Inspirational Wednesday!


I'm sorry for sending such a late email! It has been crazy toay at school! Unlike everyone other school in the world (okay, so that is a bit dramatic) we don't get out until next week! So, this week is a little nuts! To make matters worse, my mind is like back in April! I can not wrap my head around the fact that the kids are done with school next week. Or that I'm moving in a week and a half! Where is my head!

I feel like right now in my life, my head and reality are not connecting! Which is a terrible thing! I know I need to pack! Just like I know I need to eat better. Or I know that I need to workout. But it's not connecting! I do great for a day, then the next day is terrible. I hand great intentions today to eat my salad! And my fruit that I brought. But the reality is, when my co-worker said I will buy you starbucks, if you go and get it...I wanted Starbucks! So, I said okay! (Sigh) What am I going to do with myself?  

Maybe it's because I am feeling so unorganized or so weirded out by the fact that the month of June starts next Friday...but I'm not feeling it! Is anyone else with me? And here is my problem, if I think about it too hard, I will really stress about it. Then I will want to eat the Coffee and Heath Bar ice cream that I bought yesterday! (Oh my goodness, why did I buy that? Insert buyers remorse)! So, what am I doing to fight that?
I'm giving myself space! I'm trying to balance what I'm eating with drinking more water. Or excercising with going to bed earlier! I'm trying to forgive myself for thing things I'm supposed to be doing. I should be excercising for crying out loud! I started this group and am not even doing anything for it! I'm letting go of the stress of everything. I do need to pack, but I'm moving 15 min away, not hours away or states away! I'm trying to enjoy my life at this moment! This exact moment! Now this one! It sounds funny, but it's true!

At the theatre camp I work at, Re-ACT (plug, sorry, it had to be done) we tell our kids, you will never have this moment again. You might do the show again, but you won't have this group of kids at this exact time in your life again! So cherish it! Make it count! I'm sure the people of Moore, OK would tell you the same thing. Enjoy your life! Enjoy the people you are with!
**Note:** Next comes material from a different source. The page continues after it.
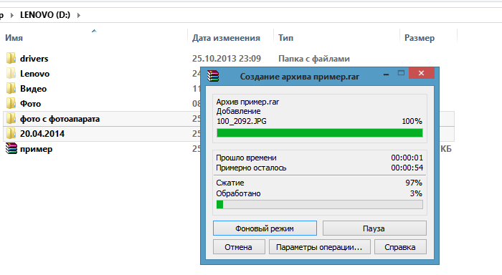Click the drivers folder icon
502x275 pixels.
[x=11, y=58]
Let go of the silly things that might make you mad!

Should we still try to excercise? Yes! Eat Healthy? Yes! And do all of that stuff? Yes, but that doesn't mean you should feel guilt if for some reason your life is on a crazy speeding train and you have to feel guilty for things you should be doing! Hug yourself today! Even if you aren't doing as well as you want to be, tell yourself that you love yourself! You deserve to be happy! You deserve to feel amazing! And this goes for people who weight 100lbs to 500lbs! Everyone has their issues that we do not know about! So everyone deserves to be happy and to be loved, and to be appreciated! I appreciate you all and I hope you appreciate yourself!

Oops, that was deep! Have an amazingly blessed day today!